Chapter Twenty-One1
Objection based on S. Peter's treatment of Ananias and Sapphira (Acts v. 1-11).
This Peter is convicted of doing wrong in other cases also. For in the case of a certain man called Ananias, and his wife Sapphira, because they did not deposit the whole price of their land, but kept back a little for their own necessary use, Peter put them to death, although they had done no wrong. For how did they do wrong, if they did not wish to make a present of all that was their own? But even if he did consider their act to be one of wrongdoing, he ought to have remembered the commands of Jesus, who had taught him to endure as many as four hundred and ninety sins against him; he would then at least have pardoned one, if indeed what had occurred could really in any sense be called a sin. And there is another thing which he ought to have borne in mind in dealing with others---namely, how he himself, by swearing that he did not know Jesus, had not only told a lie, but had foresworn himself, in contempt of the judgment and resurrection to come.
Chapter Twenty-Eight
Answer to the objection based on S. Peter's treatment of Ananias and Sapphira (Acts v. 1-11).
[If you understand the circumstances, you will see that Ananias did wrong, and was punished for the general good.
The preaching of the Gospel and its wonders uplifted the first Christians to heaven, and men came from all directions to drink of the fountain of grace. They gave up individual possessions and joined all together, so that wealth ceased to exist in this spiritual society. Among others, Ananias and his wife offered their property to the common stock. When once given to Christ, it was no longer their own. It was therefore wrong to keep some back, though merely in itself such a deed does not appear so.

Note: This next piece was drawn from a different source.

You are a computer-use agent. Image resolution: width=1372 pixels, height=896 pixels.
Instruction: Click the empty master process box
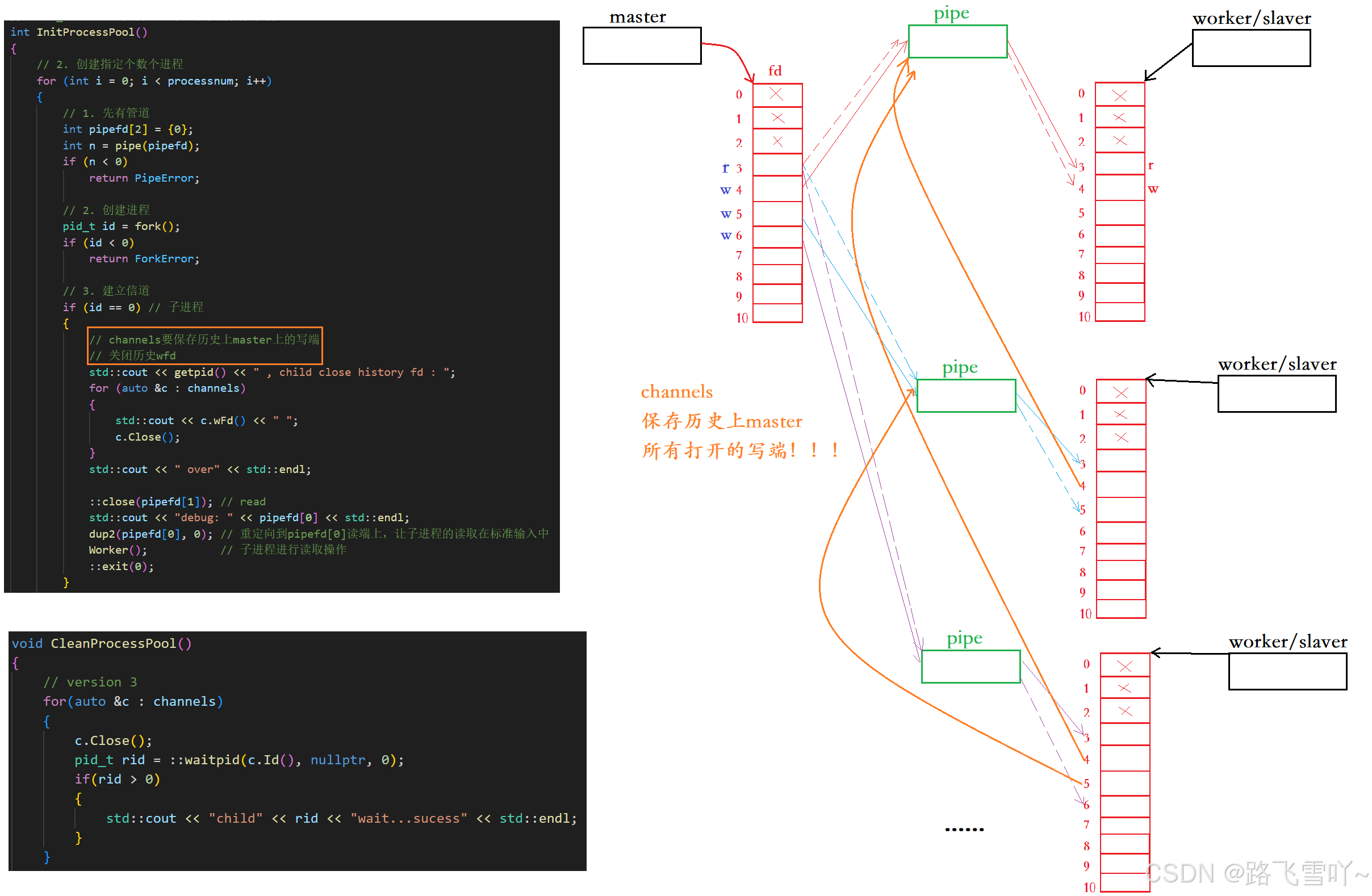pos(642,45)
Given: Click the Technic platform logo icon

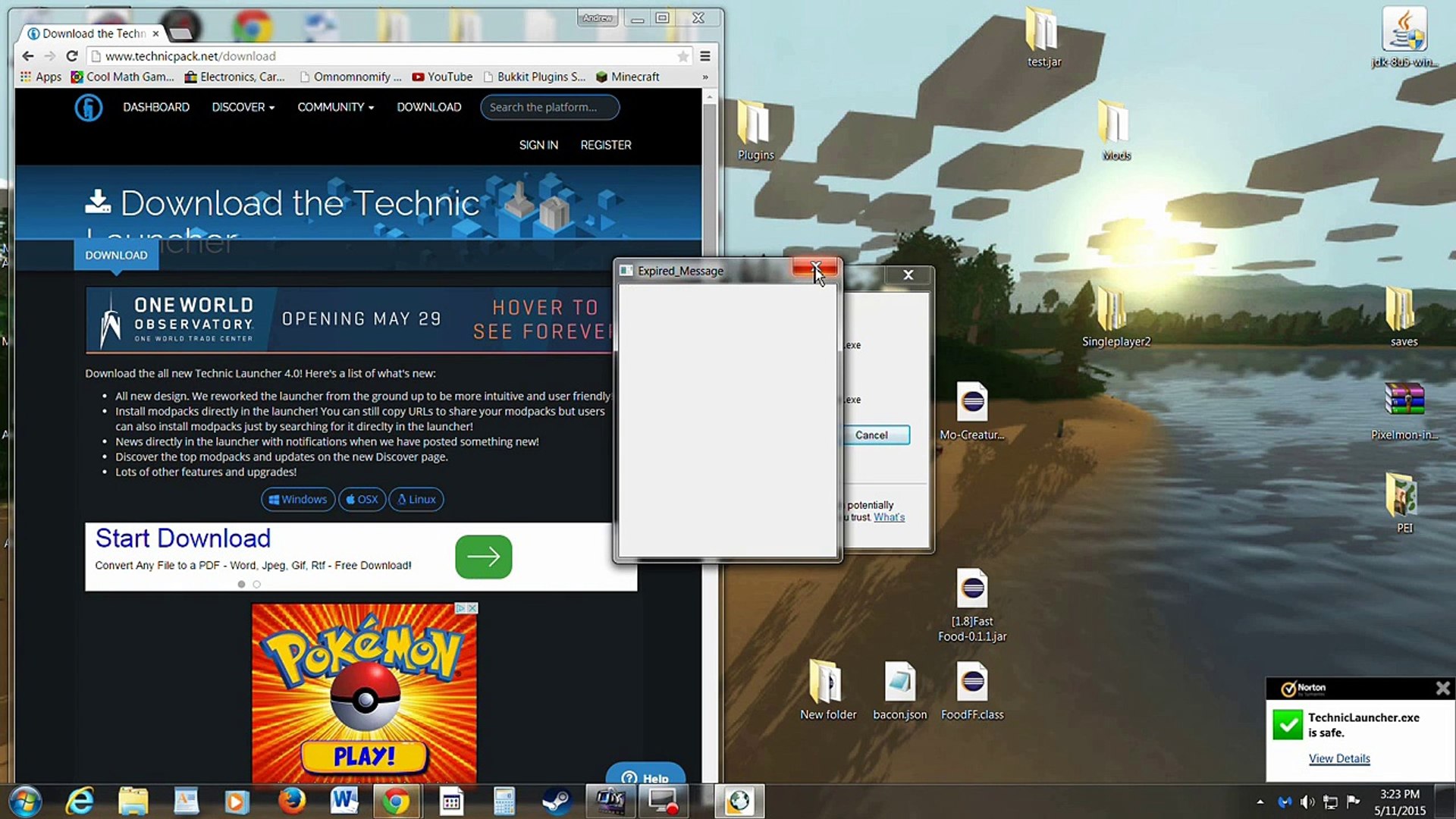Looking at the screenshot, I should pyautogui.click(x=89, y=108).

Peter at once cut out this evil, in order that the disease might not spread to the whole body of believers. The deed was not a wrong done to Peter, and therefore it did not receive his forgiveness;2 but it was done to the Deity, and was an outrage on the faith. Besides, if no notice had been taken, they would have thought their hidden deed escaped Christ's notice, and so would have proceeded unrebuked to worse sins, and have infected others, like a pestilence, with the same ideas. To prevent this, Peter checks the disease, and drags up the weeds before they can spread over the field.
The above is proved by Peter's question: "Why did ye resolve3 to tempt the Holy Spirit?" Then they were slain, by a blow, not (as you say) of a sword, but of the conscience, coming from the Holy Spirit of love. Peter is therefore without any blame for the death of either of them, which was sent as a warning to the rest.]
Footnotes:
1It is at this point that the attack on S. Peter begins. Harnack (op. cit. p. 103 et seq.) considers that the opponent's work was here divided into two, a division which Macarius has quite obscured. He does not show why a book of excerpts from the fifteen books of Porphyry should have been thus divided, but he affords valuable though unintentional support to the theory that the work is the two books of the Philalethes of Hierocles. In this case this might well mark the beginning of the Second Book. As the beginning and end are lost, Harnack reconstruct? the two parts as follows: the first part as containing x + 10 + 13 questions, and the second part 9+16 + x (p. 105 n. 1).
2Thus briefly and in parenthesis does he answer what his opponent had said about the injunction of "seventy times seven." See note on the heading of chapter xx. This answer is excellent as far as it goes, but scarcely covers all the objection.
3The quotation, as often, seems to be from memory, as the reading is τί ὅτι ἔδοξεν ὑμῖν instead of συνεφωνήθη.